The bank plans to raise money through a qualified institutional placement (QIP), where listed companies sell shares, fully and partly convertible debentures, or any security other than convertible warrants, to a qualified institutional buyer.

“The board has given the approval to raise up to Rs400 crore through a QIP before end October. We have appointed JM Financial as the merchant banker," said C.V.R. Rajendran, managing director and chief executive of Catholic Syrian Bank.

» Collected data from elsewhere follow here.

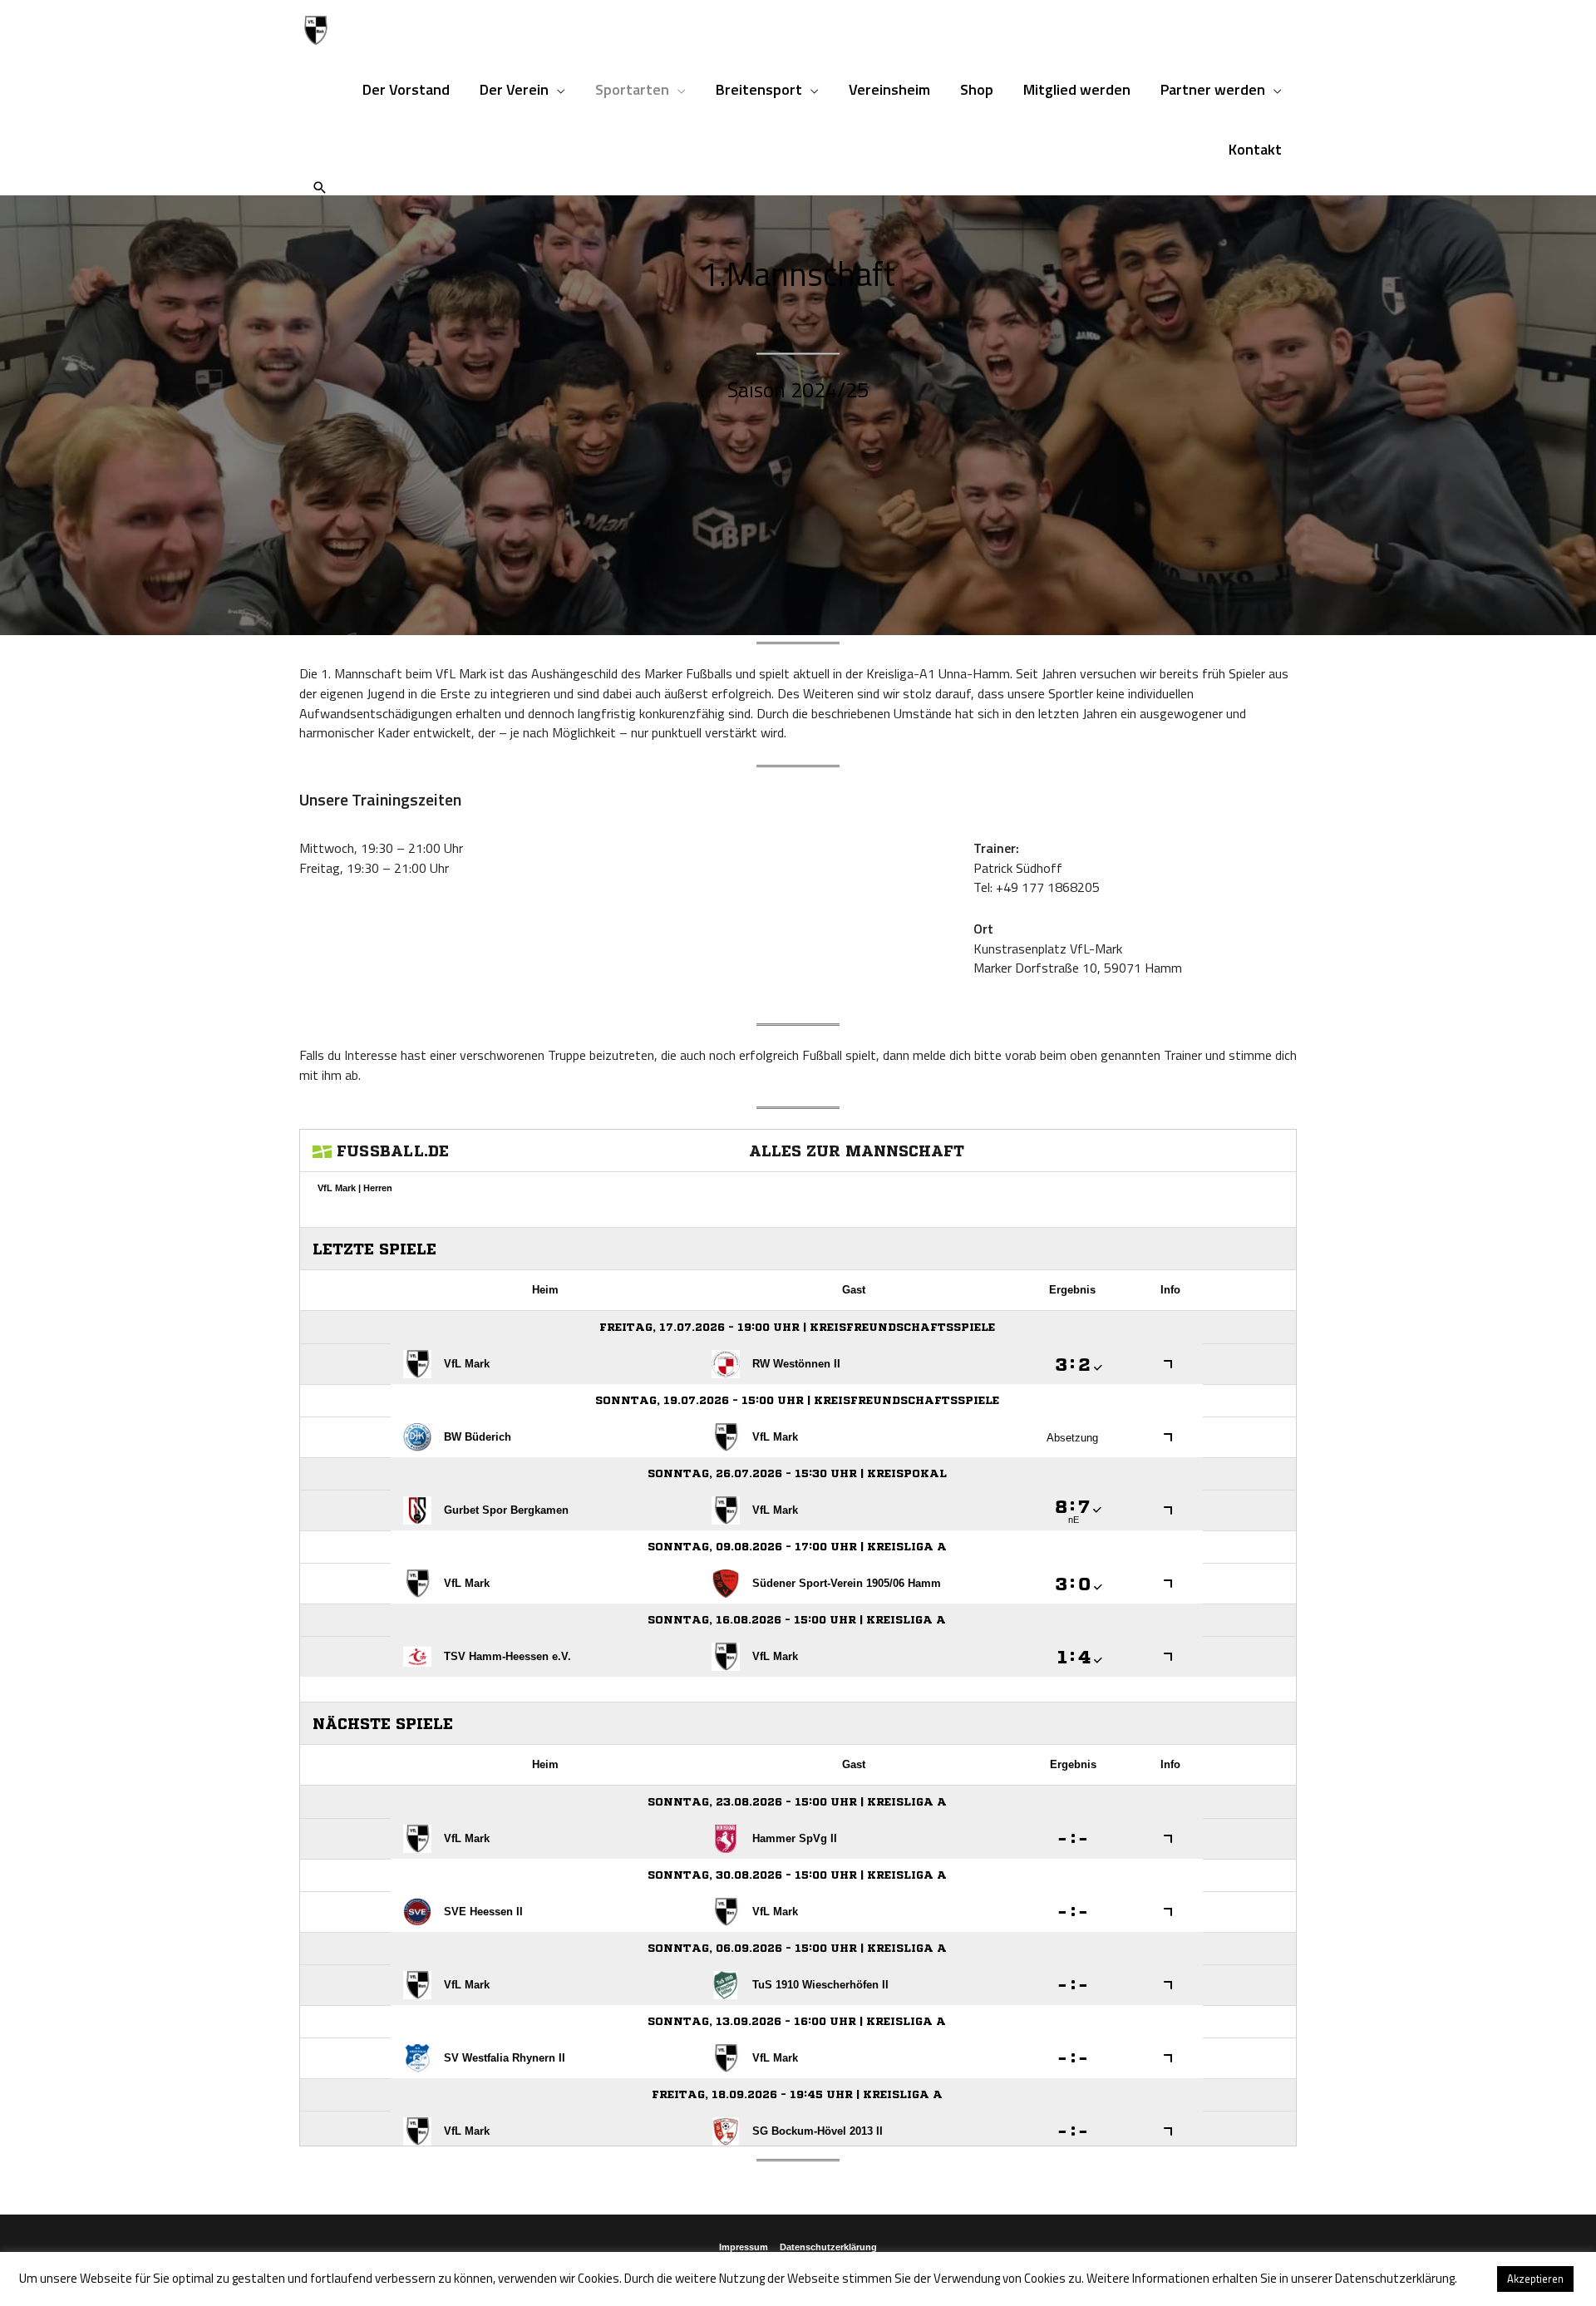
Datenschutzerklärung (828, 2247)
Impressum (743, 2247)
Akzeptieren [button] (1535, 2278)
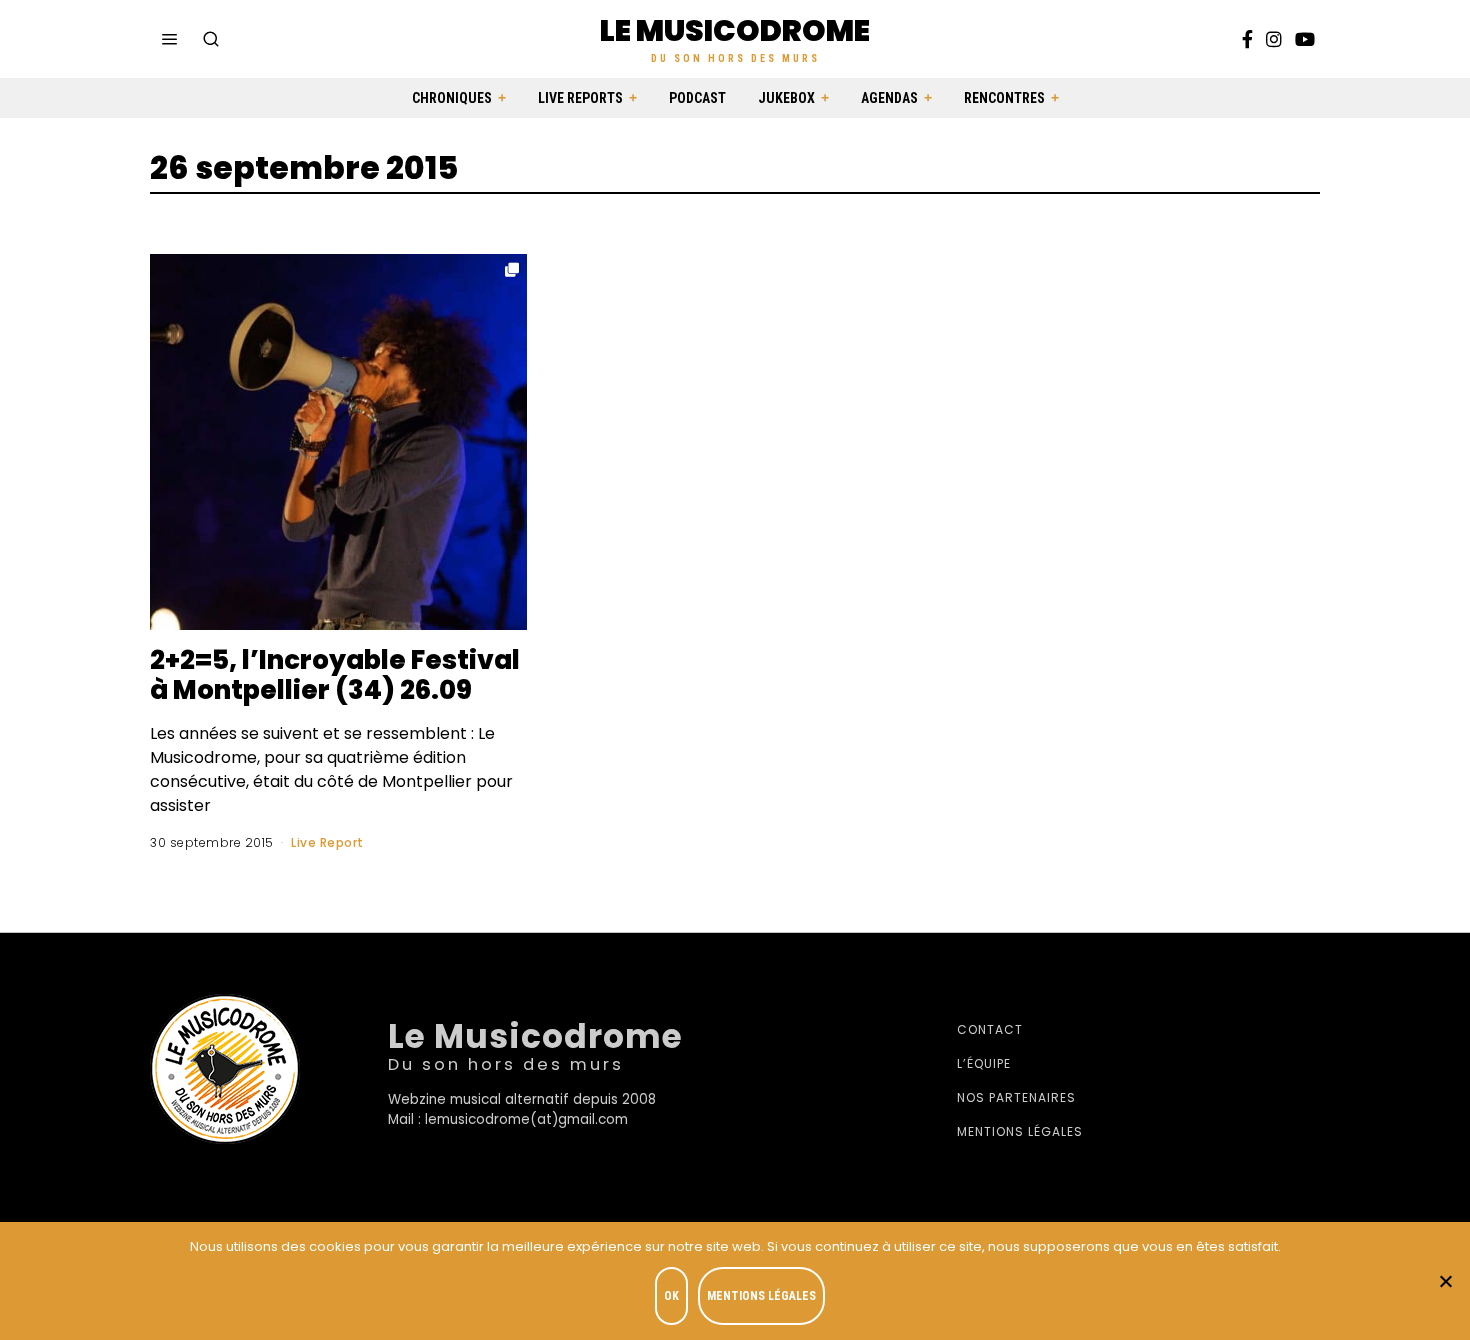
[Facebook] (1247, 39)
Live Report (327, 842)
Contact (990, 1029)
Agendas (889, 98)
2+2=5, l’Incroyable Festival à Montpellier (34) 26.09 (335, 675)
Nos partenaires (1016, 1097)
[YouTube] (1305, 39)
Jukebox (786, 98)
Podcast (697, 98)
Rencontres (1004, 98)
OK (671, 1296)
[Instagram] (1274, 39)
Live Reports (580, 98)
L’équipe (984, 1063)
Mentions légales (1020, 1131)
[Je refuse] (1445, 1281)
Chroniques (452, 98)
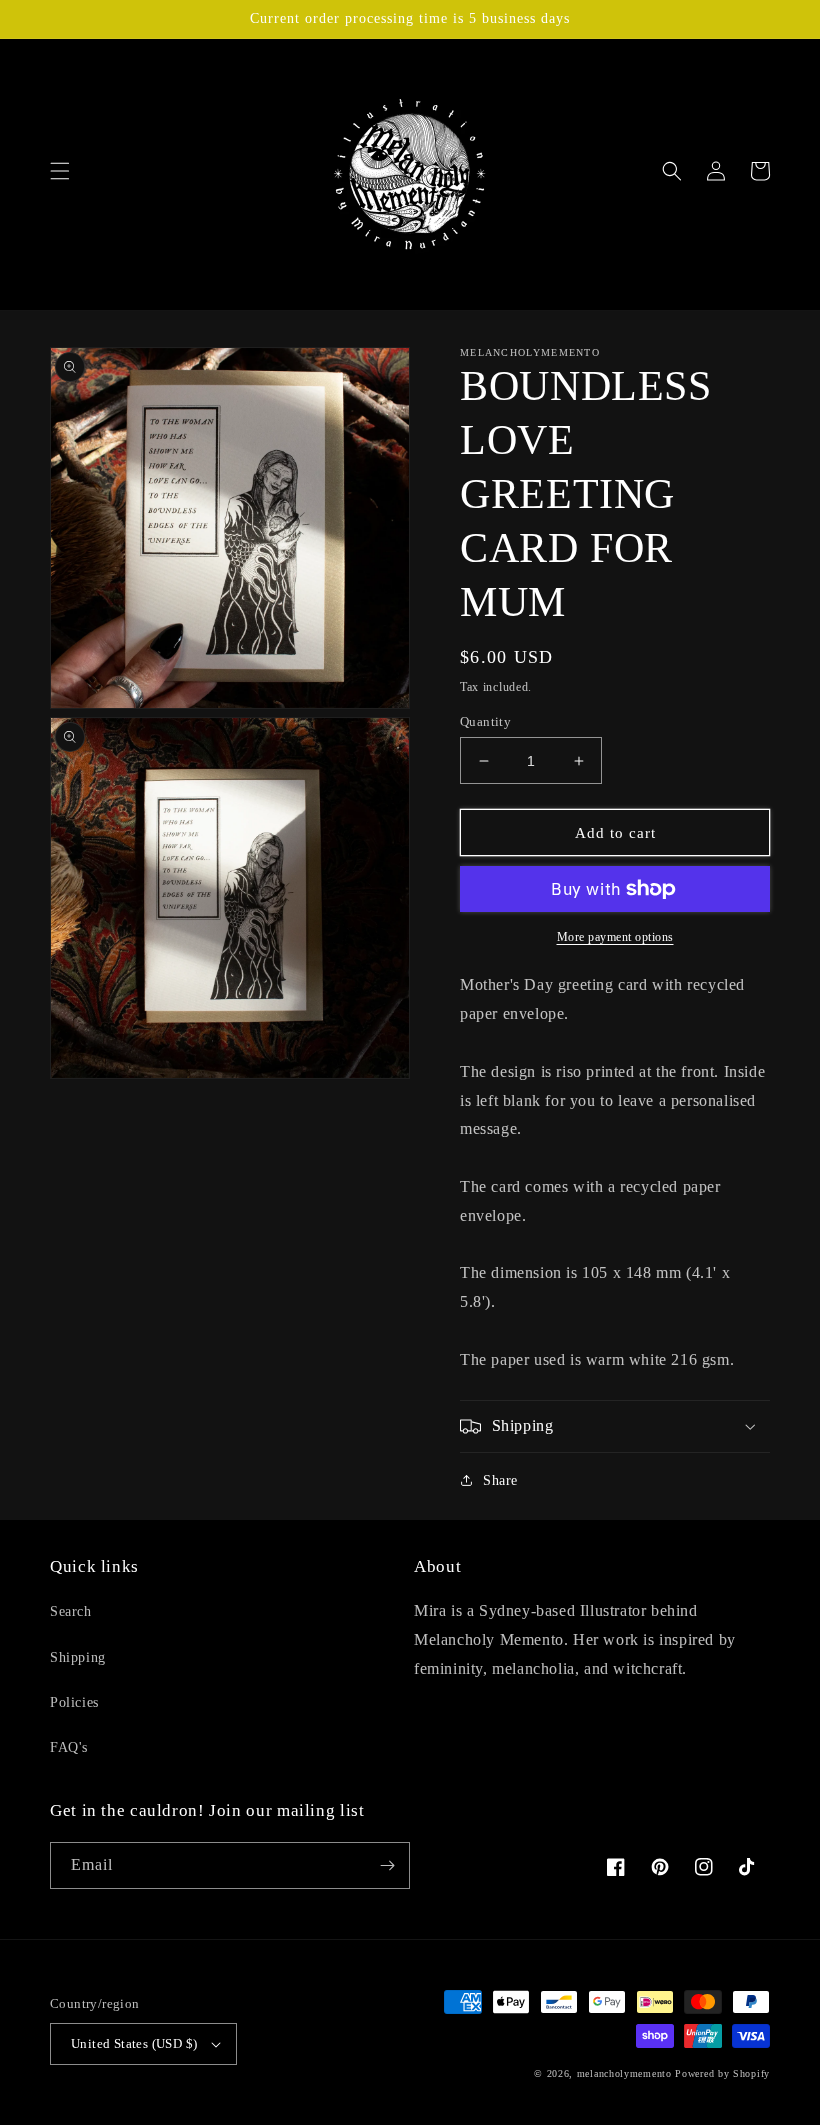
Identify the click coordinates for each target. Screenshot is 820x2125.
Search (71, 1611)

Mint reported on 25 July that the private sector lender was considering various fund-raising options including a QIP to raise short-term capital. It was even reconsidering a share sale, three years after it had filed a draft red herring prospectus.

Before the board approved the QIP, CSB was looking to sell 51% stake to Fairfax but the deal did not go through since the bank felt the offer was too low. According to another person familiar with the development who spoke under condition of anonymity, Vallabh Bhansali, chairman of Enam group on 23 May picked up a nearly 4% stake in the bank at a valuation of Rs160 per share, a 30% premium to CSB’s Rs123.5 per share book value at the end of March. This also values the bank at around Rs1,295 crore.

“We would like to see three years of profitability before we go for an IPO. Meanwhile, we believe that fund-raising through QIP will help us meet the bank’s capital requirement for the next two years," Rajendran added. At the end of March, Catholic Syrian Bank had a capital adequacy ratio of 12.15%, higher than the 10.25% mandated by Basel-III norms. But it needs to beef up its capital position to grow its loan book faster than the 3.4% rate in 2016-17. The bank had reported two years of losses before showing a profit of Rs1.5 crore in 2016-17.

Catholic Syrian Bank’s QIP plans comes at a time when fund raising through this route has touched a record this year. Mint reported on 6 September that 18 companies raised Rs34,881.5 crore through QIPs so far this year. After this, Bajaj Finance raised nearly Rs4,500 crore through a QIP in early September, raising total QIPs to Rs38,681 crore, and beating the 2009 record of 54 companies raising Rs34,675.75 crore through this route.

Banking and financial services sector has seen the biggest QIPs, led by State Bank of India (SBI) and Kotak Mahindra Bank. Other banks that have tapped the QIP route this year include Yes Bank, Federal Bank, DCB Bank and United Bank of India, which have collectively raised close to Rs8,000 crore.